Divertimento für Drehorgeln

Leierkästen vor dem Neptunbrunnen. Foto: Jürgen Thierfelder

Leierkästen in Friedenau

„Zu nachstehendem Artikel fühle ich mich veranlaßt, im Interesse unseres emporstrebenden Ortes Friedenau und seiner Geschäftsleute, hauptsächlich der Rheinstraße, über die Leierkästen zu sprechen. ...

Vom Ansehen und den Fortschritten eines Ortes ausgehend ist ein Umherziehen von Leiermännern aus den Straßen schon sofort zu verurteilen. Diese dörfliche „Mode“ hätte demnach schon längst abgeschafft werden  müssen. Die Wirte sind darauf bedacht, ruhige und gute Mieter für ihre Herrschaftshäuser zu gewinnen, die nicht durch „Hof – Musik“ gestört werden; was nutzt aber der gute Wille, wenn der Leierkasten „das Recht der Straße“ besitzt, und man seinen trivialen Weisen und verstimmten Klängen oft 5 -6 Mal am Tage auf beiden Seiten der Straße zuhören muß, auch wenn er vor dem zweiten oder dritten Nachbarhaus steht ? Und wie oft werden die Geschäftsleute durch das Hausieren, besonders an den Montagen, inkommodiert. Der Leierkastenmann ist zugleich der Bettler der Straße geworden, der vor dem Hausbettler den Vorzug hat, keine Kontrolle fürchten zu müssen.

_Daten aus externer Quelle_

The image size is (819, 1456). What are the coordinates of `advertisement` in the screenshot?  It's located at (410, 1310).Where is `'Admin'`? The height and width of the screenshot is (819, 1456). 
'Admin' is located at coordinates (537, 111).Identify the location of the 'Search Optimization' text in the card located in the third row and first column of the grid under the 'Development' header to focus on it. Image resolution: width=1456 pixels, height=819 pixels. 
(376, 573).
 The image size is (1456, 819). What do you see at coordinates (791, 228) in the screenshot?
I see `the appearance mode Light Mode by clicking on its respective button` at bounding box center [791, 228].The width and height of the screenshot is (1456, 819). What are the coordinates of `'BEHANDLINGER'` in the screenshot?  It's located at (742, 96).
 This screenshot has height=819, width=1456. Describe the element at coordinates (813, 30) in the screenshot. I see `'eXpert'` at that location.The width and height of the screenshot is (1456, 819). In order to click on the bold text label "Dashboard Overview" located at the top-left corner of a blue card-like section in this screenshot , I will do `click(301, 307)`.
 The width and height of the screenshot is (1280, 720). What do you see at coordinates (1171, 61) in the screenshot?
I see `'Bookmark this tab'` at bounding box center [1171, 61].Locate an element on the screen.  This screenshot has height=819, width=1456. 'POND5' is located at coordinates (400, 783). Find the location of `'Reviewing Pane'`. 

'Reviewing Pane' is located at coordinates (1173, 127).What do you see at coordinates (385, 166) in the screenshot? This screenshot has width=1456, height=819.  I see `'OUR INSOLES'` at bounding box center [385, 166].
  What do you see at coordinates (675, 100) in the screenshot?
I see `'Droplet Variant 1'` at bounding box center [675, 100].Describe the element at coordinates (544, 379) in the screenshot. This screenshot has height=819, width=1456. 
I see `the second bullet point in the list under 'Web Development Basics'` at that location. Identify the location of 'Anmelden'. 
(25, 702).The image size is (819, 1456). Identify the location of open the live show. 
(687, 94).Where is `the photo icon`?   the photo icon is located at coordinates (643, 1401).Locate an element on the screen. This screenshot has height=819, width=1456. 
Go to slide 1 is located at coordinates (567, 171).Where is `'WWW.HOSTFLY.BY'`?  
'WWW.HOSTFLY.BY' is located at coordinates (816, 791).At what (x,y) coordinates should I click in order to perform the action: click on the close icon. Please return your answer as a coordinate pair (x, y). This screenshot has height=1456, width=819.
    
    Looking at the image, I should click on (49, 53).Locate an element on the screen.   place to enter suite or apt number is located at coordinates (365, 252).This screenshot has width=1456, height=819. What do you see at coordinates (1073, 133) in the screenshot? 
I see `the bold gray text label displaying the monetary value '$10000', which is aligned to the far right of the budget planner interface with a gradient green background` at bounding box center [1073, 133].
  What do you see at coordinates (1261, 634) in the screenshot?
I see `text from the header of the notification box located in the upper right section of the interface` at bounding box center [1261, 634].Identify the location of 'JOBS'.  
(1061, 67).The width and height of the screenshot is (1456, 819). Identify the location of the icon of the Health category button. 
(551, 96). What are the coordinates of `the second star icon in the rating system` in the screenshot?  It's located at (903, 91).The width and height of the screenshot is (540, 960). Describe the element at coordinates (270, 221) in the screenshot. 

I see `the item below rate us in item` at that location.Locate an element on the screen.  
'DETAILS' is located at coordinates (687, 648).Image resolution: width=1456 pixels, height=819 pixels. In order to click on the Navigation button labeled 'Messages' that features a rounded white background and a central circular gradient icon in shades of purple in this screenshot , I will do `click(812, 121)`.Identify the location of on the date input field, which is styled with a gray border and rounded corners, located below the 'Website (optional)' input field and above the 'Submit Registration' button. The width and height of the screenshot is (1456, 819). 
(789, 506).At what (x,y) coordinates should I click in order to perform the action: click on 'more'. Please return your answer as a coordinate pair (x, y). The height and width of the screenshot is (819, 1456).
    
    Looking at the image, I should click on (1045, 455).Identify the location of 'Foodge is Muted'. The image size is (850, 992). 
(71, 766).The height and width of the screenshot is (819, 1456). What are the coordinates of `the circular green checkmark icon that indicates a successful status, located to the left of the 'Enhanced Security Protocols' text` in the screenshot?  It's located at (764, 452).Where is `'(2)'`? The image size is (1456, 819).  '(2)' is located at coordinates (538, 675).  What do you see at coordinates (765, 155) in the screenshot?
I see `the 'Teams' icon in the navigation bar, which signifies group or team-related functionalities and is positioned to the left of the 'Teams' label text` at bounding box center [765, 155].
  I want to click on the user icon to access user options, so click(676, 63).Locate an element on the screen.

Gibt es keinen anderen Ort als Friedenau, wo die Spielmänner, die auch den Schulunterricht durch Ablenkung der Kinder beeinträchtigen, sammeln können? Auch wird es Höfe in unserem Ort geben, wo ein Leierkastenmann einkehren kann, ohne dass die Mieter der Vorderhäuser, wie es jetzt geschieht, gestört werden. Und wie empfindet man diese Störung bei schriftlicher, geistiger Arbeit; wie oft müssen Musiklehrer den Unterricht unterbrechen, weil der Leierkastenmann mehr Recht hat wie der ansässige Bürger. Da ist es dringend notwendig, dass bald eine Befreiung von dieser Plage eintritt. Die Leierkästen gehören nicht auf die Straße eines fortschrittlichen Ortes! Die Mehr-zahl der Bürger von Friedenau werden mir beistimmen und darum sei die Bitte an unsern Hochwohllöblichen Gemeinde-vorstand gerichtet, die Interessen seiner Einwohner in diesem Sinne zu vertreten.
J, S. Friedenau, Rheinstraße“
Quelle: Leserbrief aus dem „Friedenauer Lokal Anzeiger“ vom 28. Juli 1910

Nach nunmehr 100 Jahren ist so vieles anders geworden. Die “üblen“ Bettler von damals sind heutzutage im hochwohllöblichen Verein „Internationale Drehorgelfreunde Berlin e.V.“ mit Dienstsitz in Berlin – Neukölln organisiert und feiern am 3. und 4. Juli auf dem Kurfürstendamm und dem Breitscheidplatz ihr alljährliches und großes Fest mit Drehorgelspielern aus vielen Ländern unter der Schirmherrschaft der Charlottenburger Bezirksbürgermeisterin Monika Thiemen. Die Zuhörer und Zuschauer können sich auf ein erlesenes Schauspiel freuen. Zwei große Höhepunkte gibt es: Am Sonnabend (3. Juli) findet ab 11 Uhr ein Umzug über den Kurfürstendamm von der Windscheidstraße bis zum Breitscheidplatz statt, wo von 12 bis 17 Uhr auf einer Bühne die einzelnen Drehorgelspieler aus sieben Nationen vorgestellt werden. Am Sonntag (4. Juli) geht es mit dem Bühnenprogramm von 13 bis 18 Uhr weiter. Der zweite Höhepunkt ist am Sonntag um 15 Uhr ein Klassisches Drehorgelkonzert in der Kaiser-Wilhelm-Gedächtniskirche mit einer Auslese von wertvollen Orgeln, die einen absoluten Hörgenuss bieten. Der Eintritt ist frei!